WHAT IS REQUIRED: Whenever a picture appears, leave it out while repeating all the other data exactly.

-- Opening Marker --

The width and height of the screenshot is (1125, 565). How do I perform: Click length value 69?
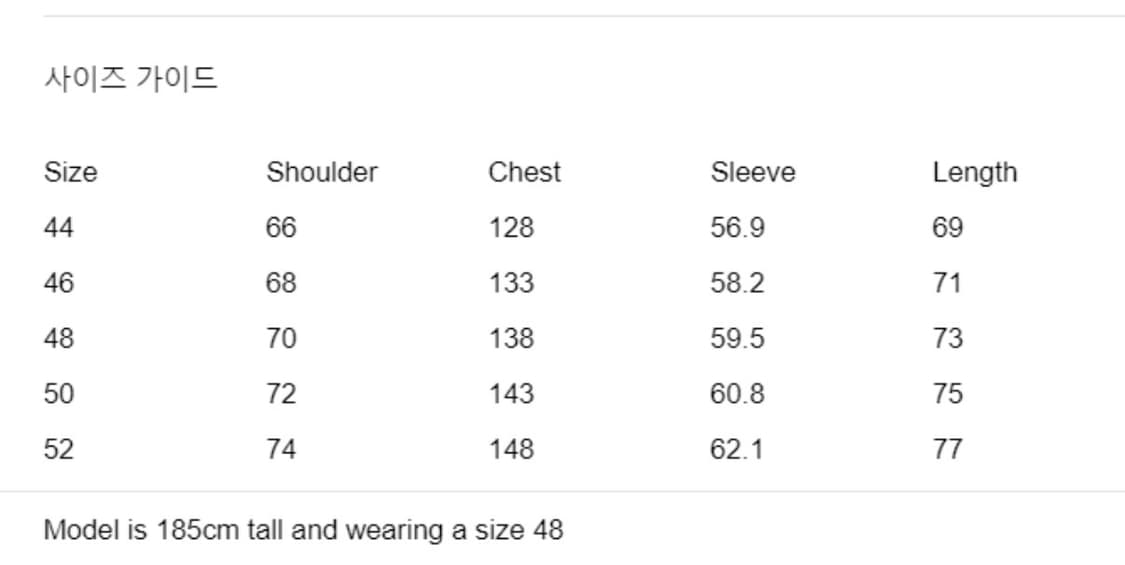[947, 228]
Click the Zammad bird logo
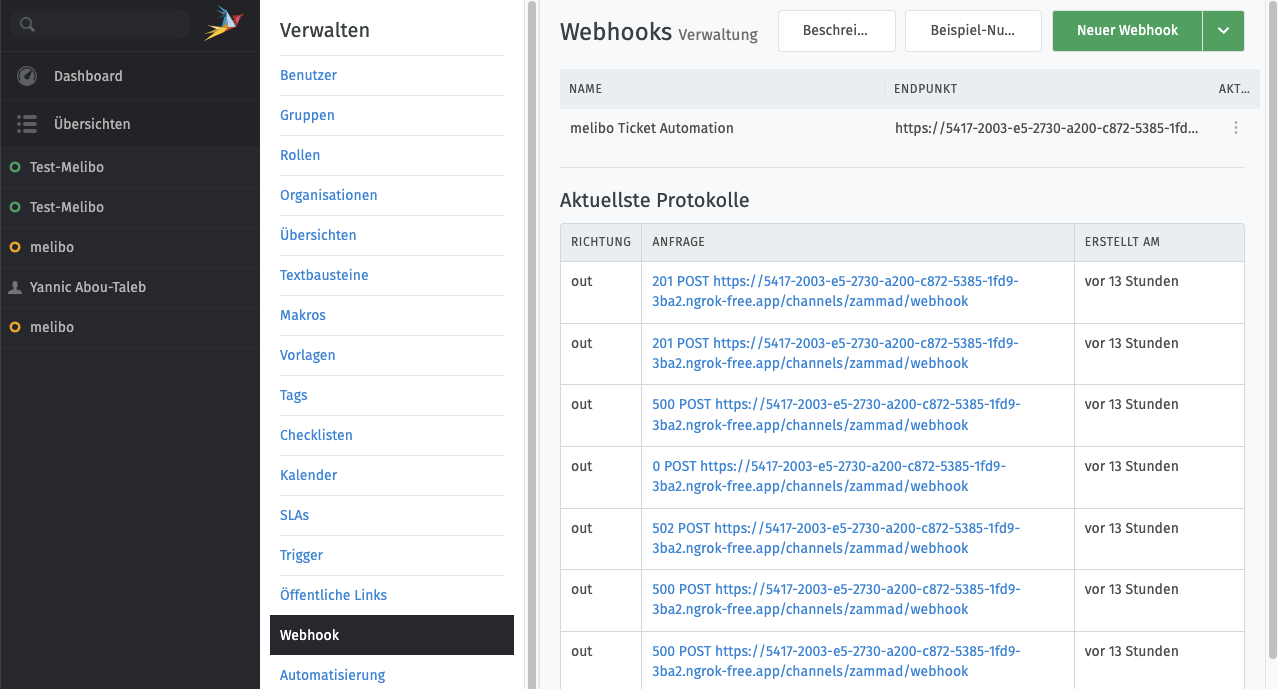Image resolution: width=1278 pixels, height=689 pixels. (x=223, y=23)
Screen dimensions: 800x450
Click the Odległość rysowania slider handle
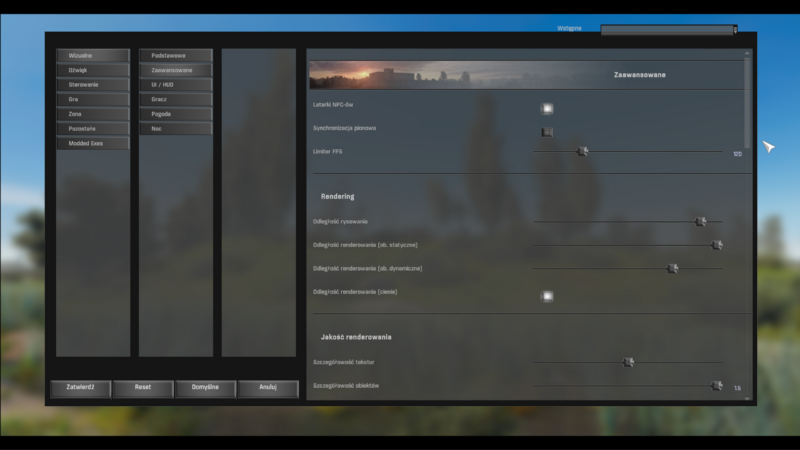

-- Closing Marker --

EXPECTED OUTPUT:
The width and height of the screenshot is (1125, 565). How do I perform: Click length value 69?
[947, 228]
Click the Zammad bird logo
Image resolution: width=1278 pixels, height=689 pixels. (x=223, y=23)
Screen dimensions: 800x450
Click the Odległość rysowania slider handle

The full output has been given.